(Assignment) Repeat each entry in the data, exactly.

Stored data entries
-----
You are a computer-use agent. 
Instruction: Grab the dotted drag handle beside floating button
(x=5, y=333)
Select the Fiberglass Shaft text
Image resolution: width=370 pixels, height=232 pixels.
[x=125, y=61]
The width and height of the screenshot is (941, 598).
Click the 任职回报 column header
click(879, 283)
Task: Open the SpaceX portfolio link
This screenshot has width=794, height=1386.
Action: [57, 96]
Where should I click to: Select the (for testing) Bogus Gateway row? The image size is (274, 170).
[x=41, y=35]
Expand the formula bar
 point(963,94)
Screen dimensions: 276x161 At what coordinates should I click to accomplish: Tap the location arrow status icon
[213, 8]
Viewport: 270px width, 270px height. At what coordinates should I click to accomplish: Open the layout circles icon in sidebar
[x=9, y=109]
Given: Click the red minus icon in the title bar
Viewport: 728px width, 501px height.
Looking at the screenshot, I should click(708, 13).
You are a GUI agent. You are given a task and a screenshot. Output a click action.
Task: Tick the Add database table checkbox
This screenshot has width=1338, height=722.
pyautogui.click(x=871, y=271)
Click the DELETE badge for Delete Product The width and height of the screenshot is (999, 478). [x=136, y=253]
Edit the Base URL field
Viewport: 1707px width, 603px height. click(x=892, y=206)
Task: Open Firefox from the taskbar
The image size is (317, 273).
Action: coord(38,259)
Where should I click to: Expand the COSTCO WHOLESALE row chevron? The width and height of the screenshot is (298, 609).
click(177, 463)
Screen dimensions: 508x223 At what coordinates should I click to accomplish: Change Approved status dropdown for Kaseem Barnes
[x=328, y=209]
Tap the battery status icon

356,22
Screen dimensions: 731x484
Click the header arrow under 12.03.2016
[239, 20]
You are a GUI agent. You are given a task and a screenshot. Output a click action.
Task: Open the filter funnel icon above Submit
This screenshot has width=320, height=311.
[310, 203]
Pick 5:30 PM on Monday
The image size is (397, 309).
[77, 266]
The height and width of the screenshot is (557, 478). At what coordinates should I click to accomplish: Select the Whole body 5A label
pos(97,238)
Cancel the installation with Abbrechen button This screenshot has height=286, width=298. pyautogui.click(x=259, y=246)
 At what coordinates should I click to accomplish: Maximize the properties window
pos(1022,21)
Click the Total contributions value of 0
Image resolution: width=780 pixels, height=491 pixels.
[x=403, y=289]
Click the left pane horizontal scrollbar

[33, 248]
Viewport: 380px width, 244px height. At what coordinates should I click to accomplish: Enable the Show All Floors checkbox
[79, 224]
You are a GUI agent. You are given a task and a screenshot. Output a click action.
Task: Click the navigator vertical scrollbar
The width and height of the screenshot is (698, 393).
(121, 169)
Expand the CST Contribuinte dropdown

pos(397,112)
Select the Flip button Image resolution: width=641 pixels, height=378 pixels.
-----
(Response below)
You are a computer-use agent. 
Instruction: Grab the dotted drag handle beside floating button
(x=5, y=333)
Select the Fiberglass Shaft text
Image resolution: width=370 pixels, height=232 pixels.
[x=125, y=61]
The width and height of the screenshot is (941, 598).
Click the 任职回报 column header
click(879, 283)
Task: Open the SpaceX portfolio link
This screenshot has width=794, height=1386.
Action: [57, 96]
Where should I click to: Select the (for testing) Bogus Gateway row? The image size is (274, 170).
[x=41, y=35]
Expand the formula bar
 point(963,94)
Screen dimensions: 276x161 At what coordinates should I click to accomplish: Tap the location arrow status icon
[213, 8]
Viewport: 270px width, 270px height. At what coordinates should I click to accomplish: Open the layout circles icon in sidebar
[x=9, y=109]
Given: Click the red minus icon in the title bar
Viewport: 728px width, 501px height.
Looking at the screenshot, I should click(708, 13).
You are a GUI agent. You are given a task and a screenshot. Output a click action.
Task: Tick the Add database table checkbox
This screenshot has width=1338, height=722.
pyautogui.click(x=871, y=271)
Click the DELETE badge for Delete Product The width and height of the screenshot is (999, 478). [x=136, y=253]
Edit the Base URL field
Viewport: 1707px width, 603px height. click(x=892, y=206)
Task: Open Firefox from the taskbar
The image size is (317, 273).
Action: coord(38,259)
Where should I click to: Expand the COSTCO WHOLESALE row chevron? The width and height of the screenshot is (298, 609).
click(177, 463)
Screen dimensions: 508x223 At what coordinates should I click to accomplish: Change Approved status dropdown for Kaseem Barnes
[x=328, y=209]
Tap the battery status icon

356,22
Screen dimensions: 731x484
Click the header arrow under 12.03.2016
[239, 20]
You are a GUI agent. You are given a task and a screenshot. Output a click action.
Task: Open the filter funnel icon above Submit
This screenshot has width=320, height=311.
[310, 203]
Pick 5:30 PM on Monday
The image size is (397, 309).
[77, 266]
The height and width of the screenshot is (557, 478). At what coordinates should I click to accomplish: Select the Whole body 5A label
pos(97,238)
Cancel the installation with Abbrechen button This screenshot has height=286, width=298. pyautogui.click(x=259, y=246)
 At what coordinates should I click to accomplish: Maximize the properties window
pos(1022,21)
Click the Total contributions value of 0
Image resolution: width=780 pixels, height=491 pixels.
[x=403, y=289]
Click the left pane horizontal scrollbar

[33, 248]
Viewport: 380px width, 244px height. At what coordinates should I click to accomplish: Enable the Show All Floors checkbox
[79, 224]
You are a GUI agent. You are given a task and a screenshot. Output a click action.
Task: Click the navigator vertical scrollbar
The width and height of the screenshot is (698, 393).
(121, 169)
Expand the CST Contribuinte dropdown

pos(397,112)
Select the Flip button Image resolution: width=641 pixels, height=378 pixels.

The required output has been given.